_Exercise requirements_
Write out, exactly and only, the lines that run from the top of the records to the line with "Viewport: 1274px width, 365px height.". Include both ends; exclude pictures.

_Pixel coordinate grounding data_
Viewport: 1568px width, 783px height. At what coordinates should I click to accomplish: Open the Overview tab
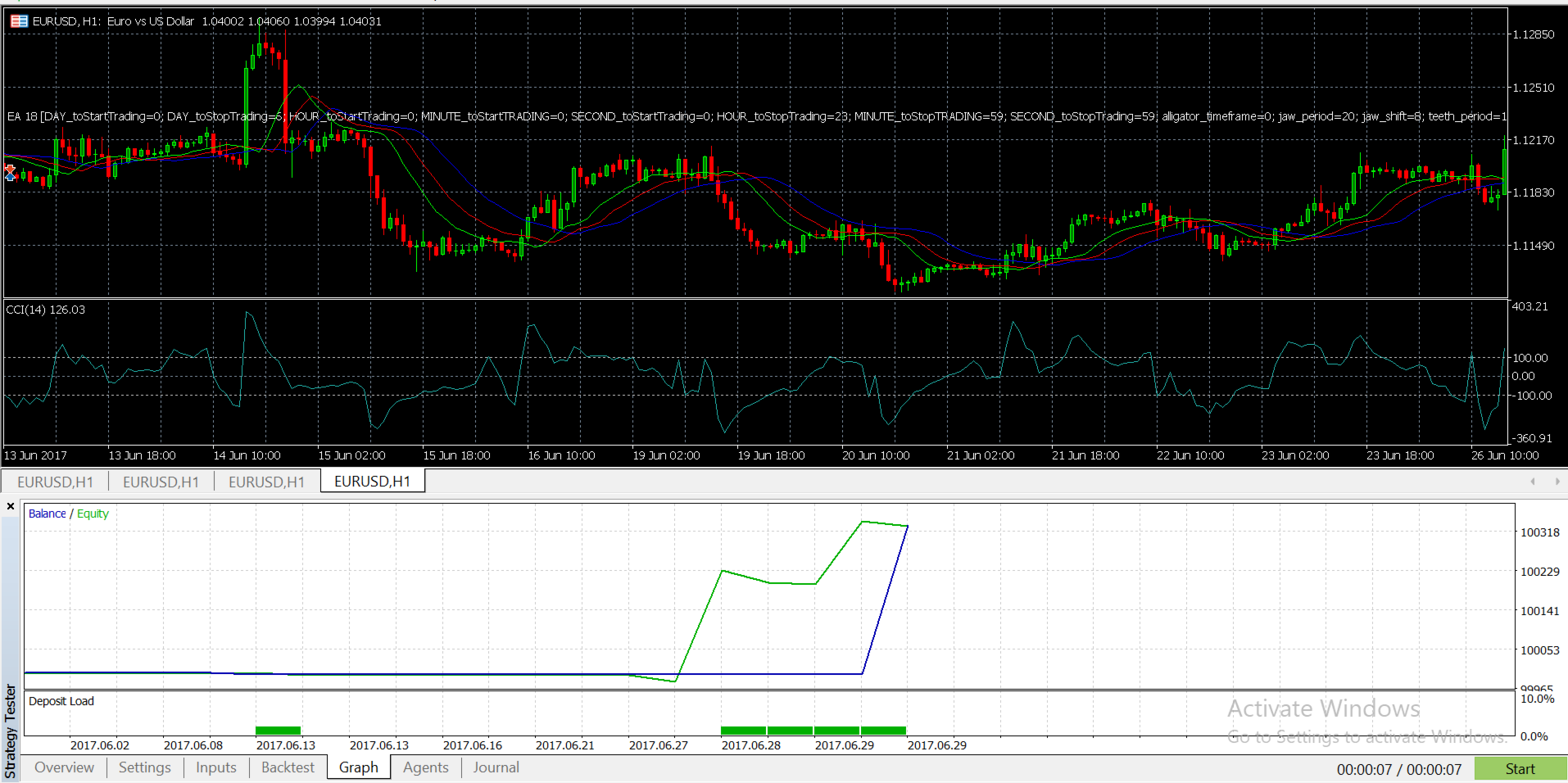pos(64,767)
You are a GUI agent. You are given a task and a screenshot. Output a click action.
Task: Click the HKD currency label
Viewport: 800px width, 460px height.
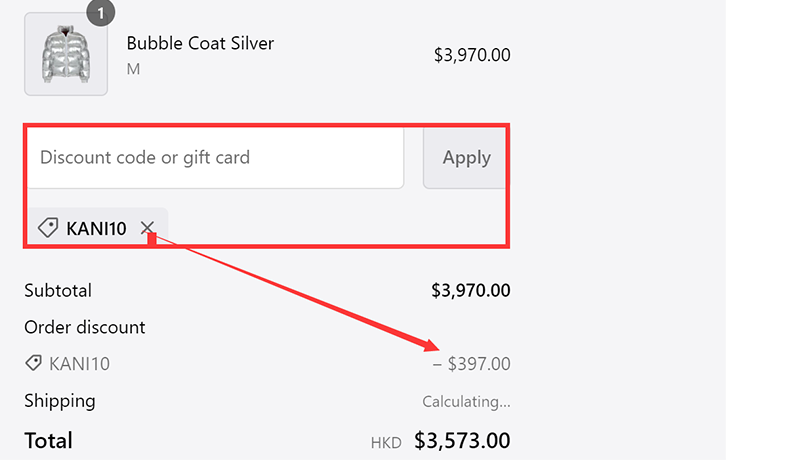[x=386, y=442]
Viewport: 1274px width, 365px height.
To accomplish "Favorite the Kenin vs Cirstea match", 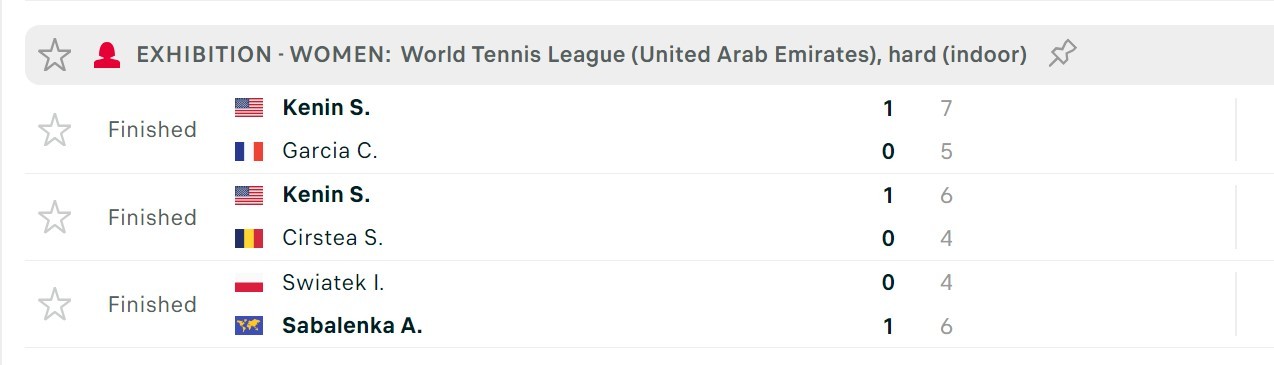I will tap(54, 217).
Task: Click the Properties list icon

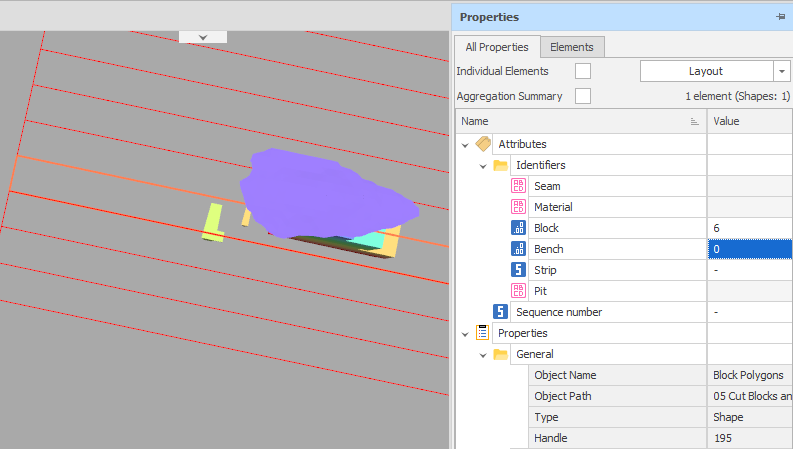Action: (x=482, y=333)
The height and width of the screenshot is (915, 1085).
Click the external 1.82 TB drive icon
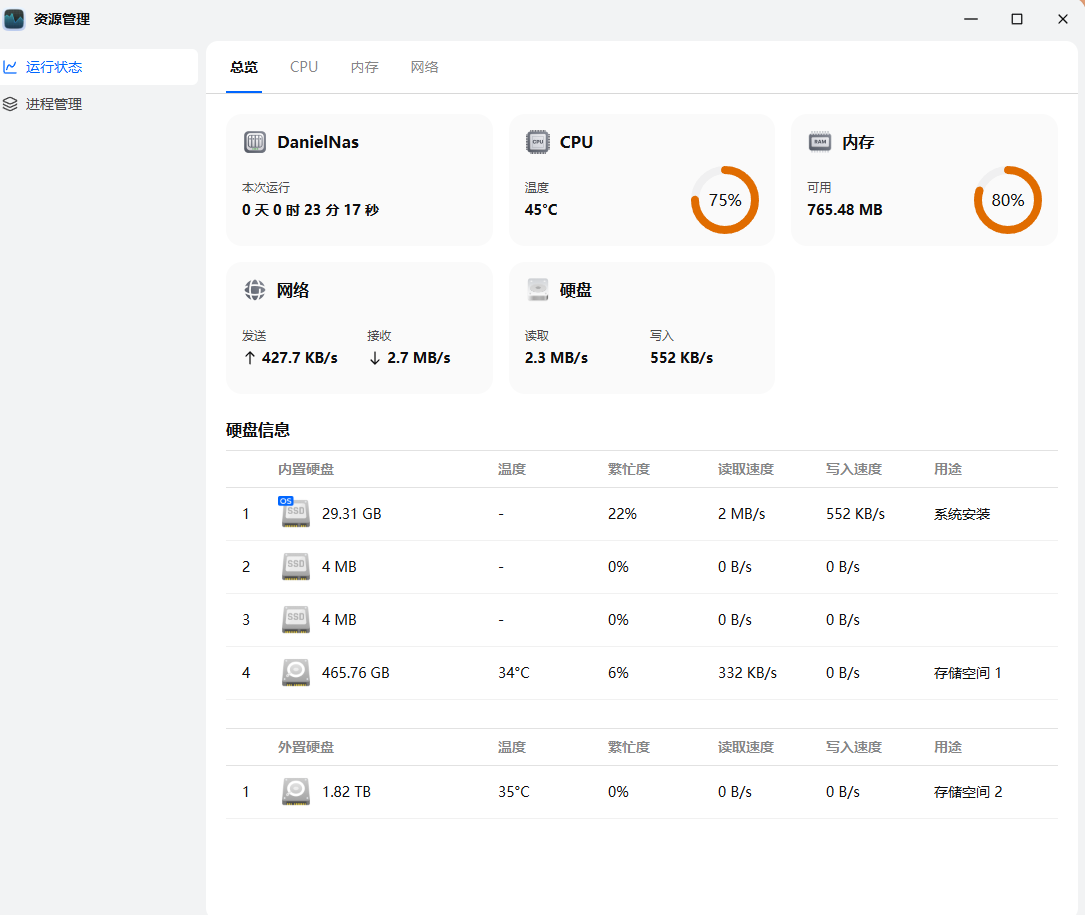(x=296, y=792)
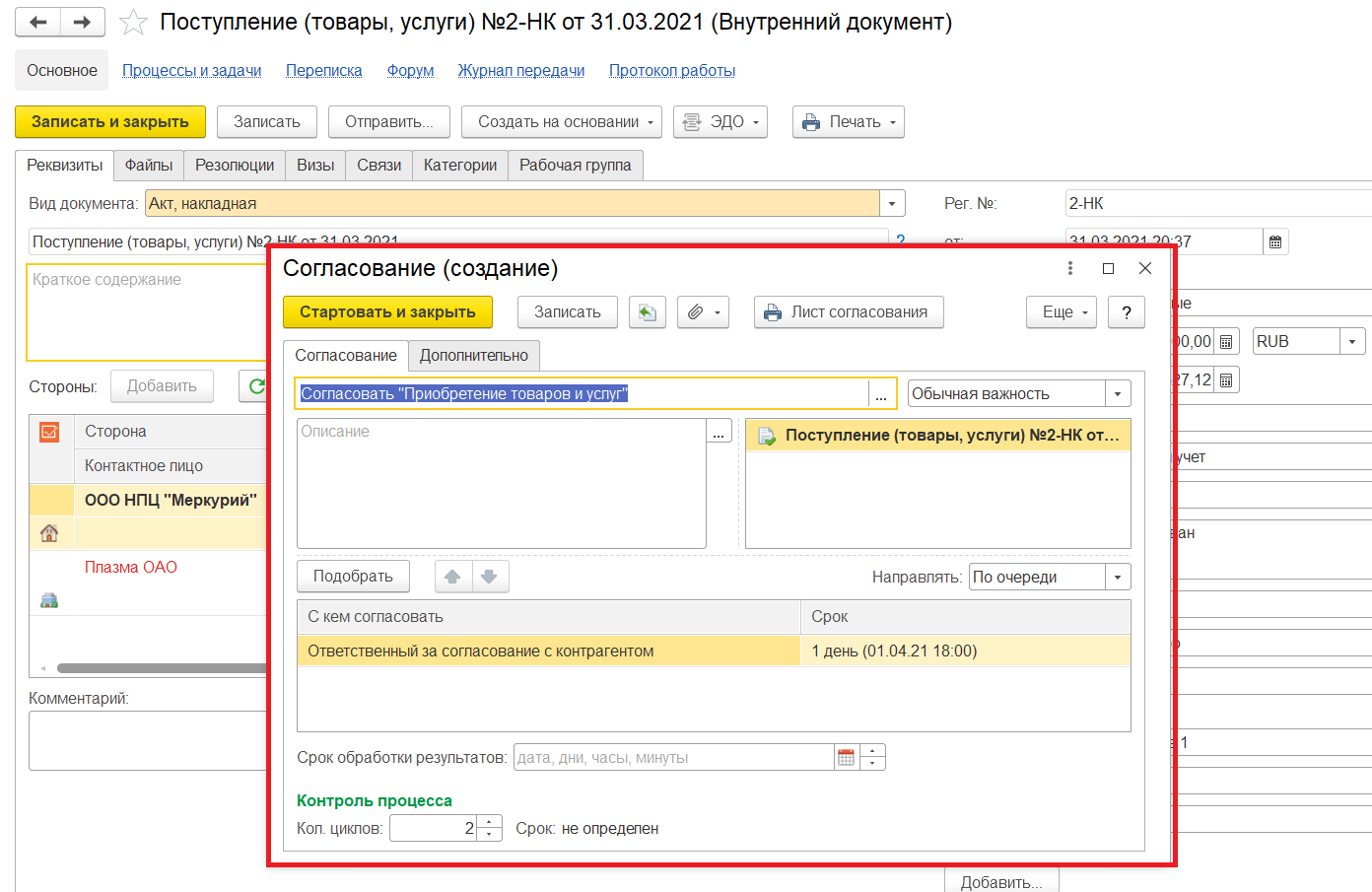The height and width of the screenshot is (892, 1372).
Task: Increase the cycle count stepper
Action: [490, 822]
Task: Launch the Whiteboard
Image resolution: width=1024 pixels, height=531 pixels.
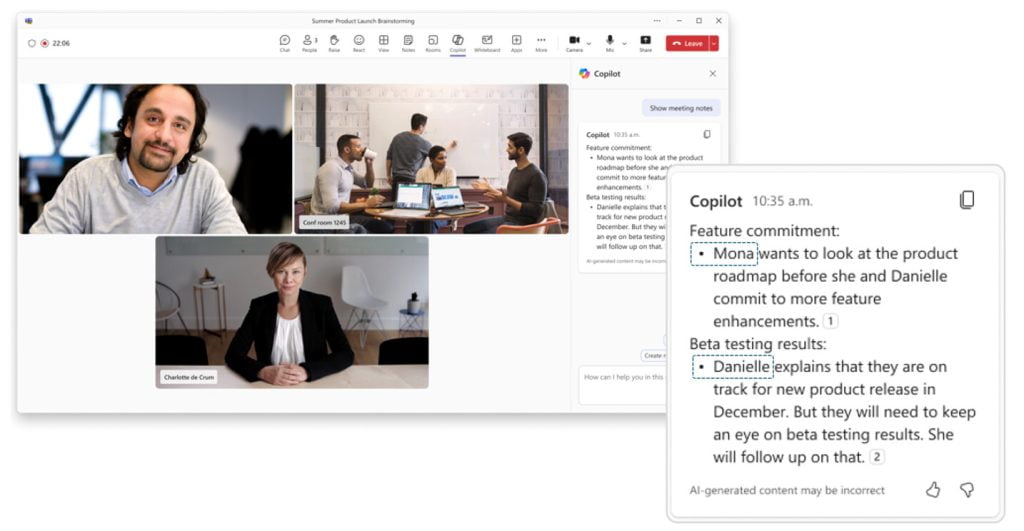Action: [487, 42]
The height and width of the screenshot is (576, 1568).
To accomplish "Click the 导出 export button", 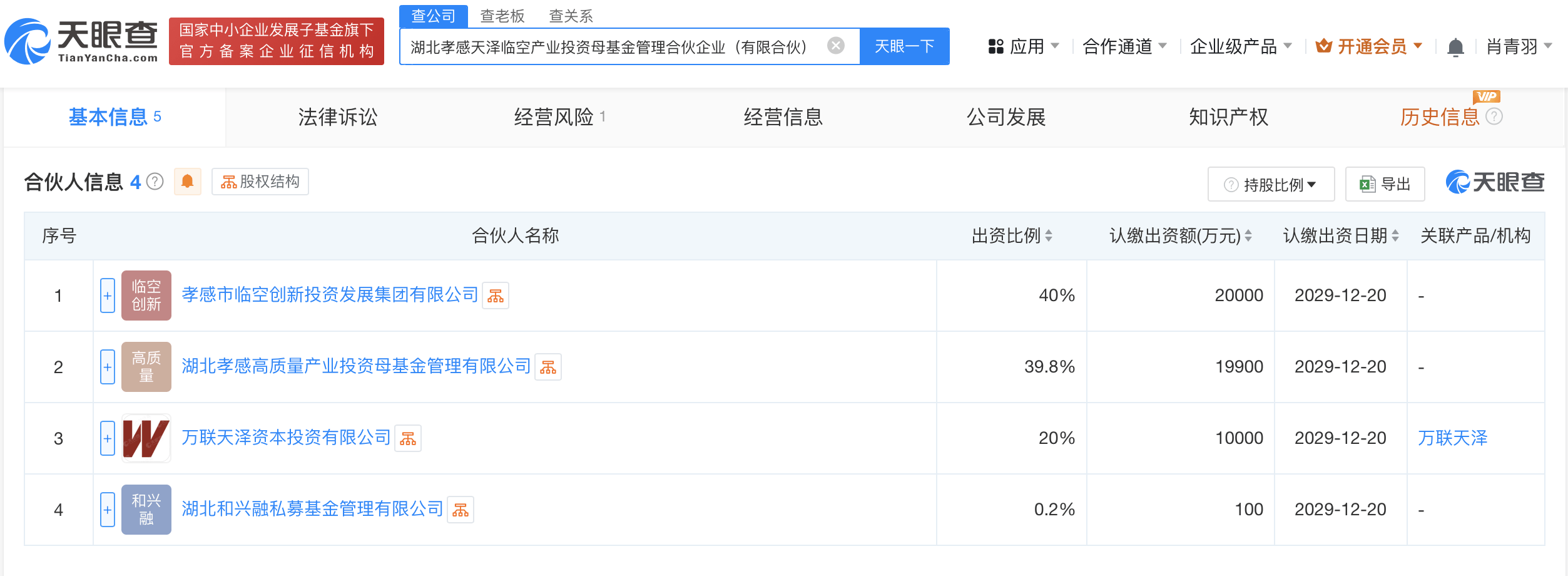I will [x=1385, y=184].

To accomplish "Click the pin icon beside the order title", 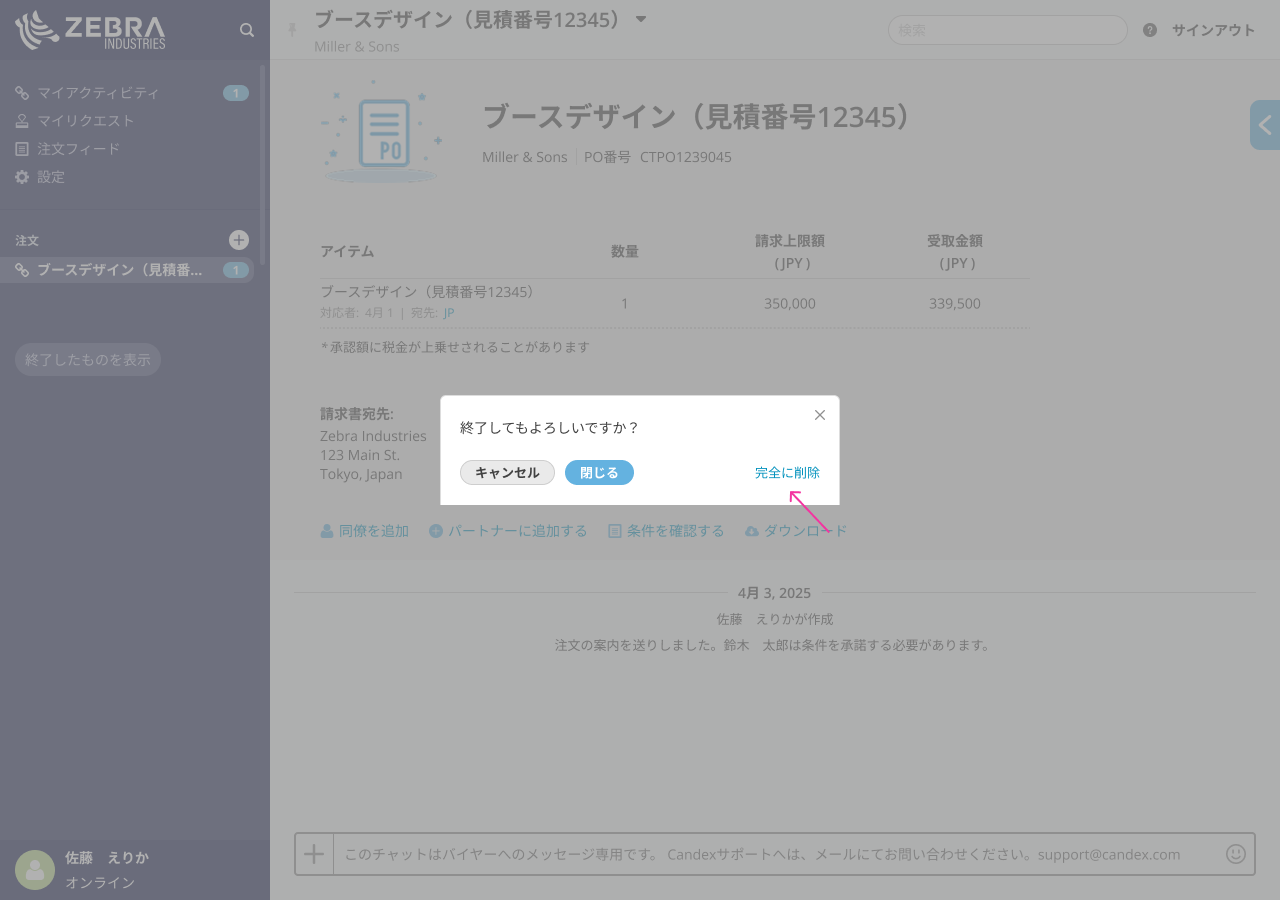I will pos(292,29).
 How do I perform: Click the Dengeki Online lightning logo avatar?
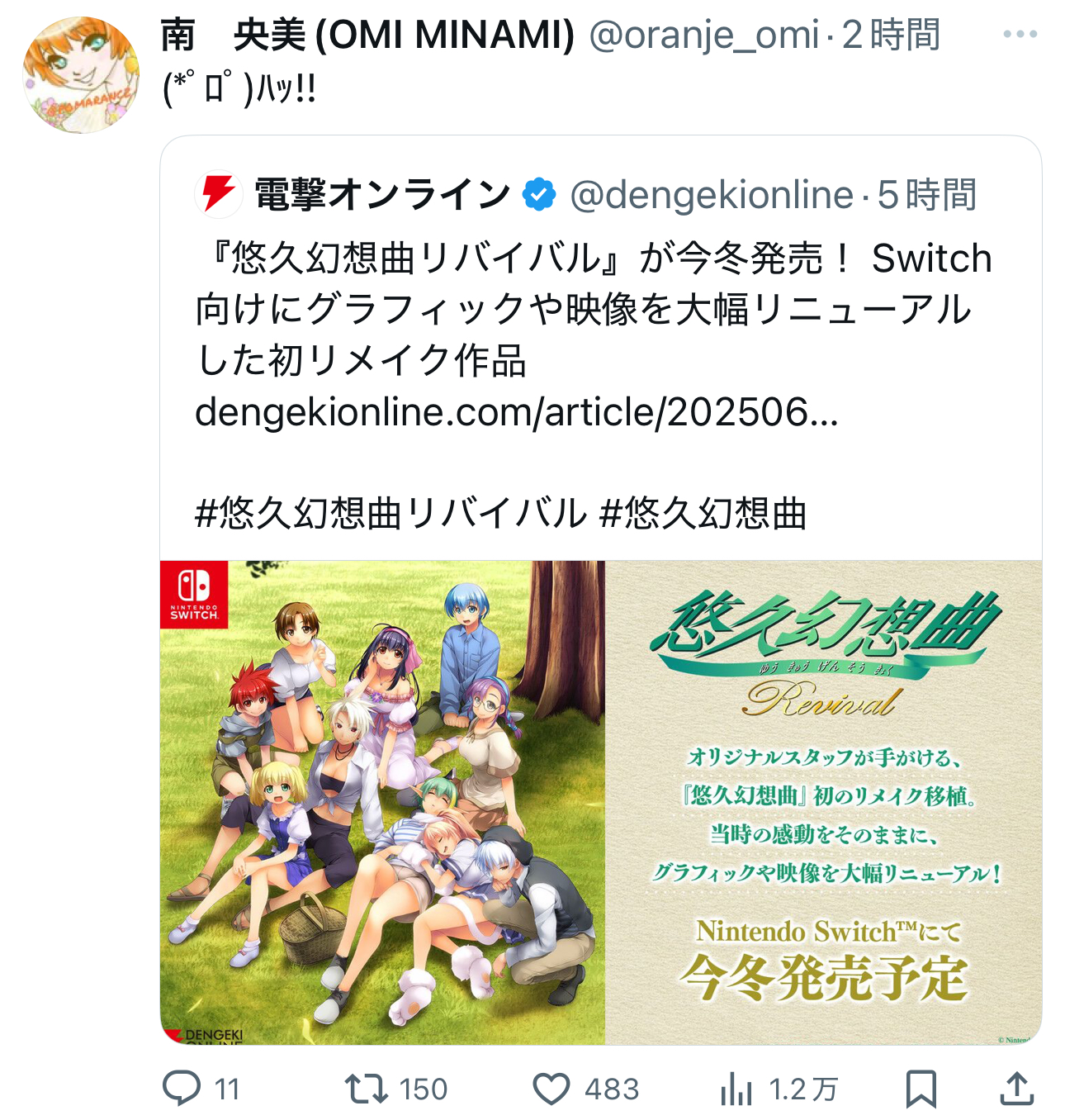point(219,194)
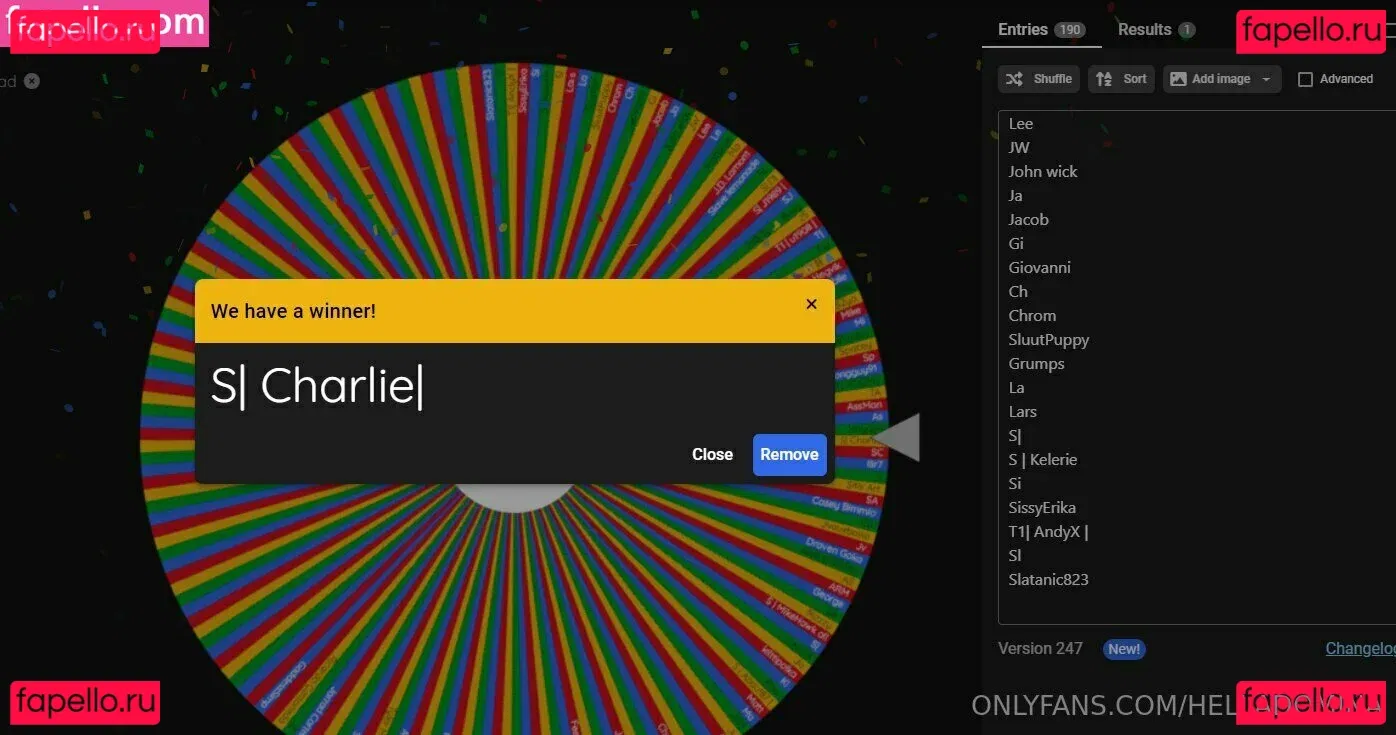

_Solved exercise_
Viewport: 1568px width, 783px height. At what coordinates should I click to accomplish: Open the Overview tab
pos(64,767)
You are a GUI agent. You are given a task and a screenshot. Output a click action.
Task: Click the HKD currency label
Viewport: 800px width, 460px height.
[x=386, y=442]
Viewport: 1274px width, 365px height.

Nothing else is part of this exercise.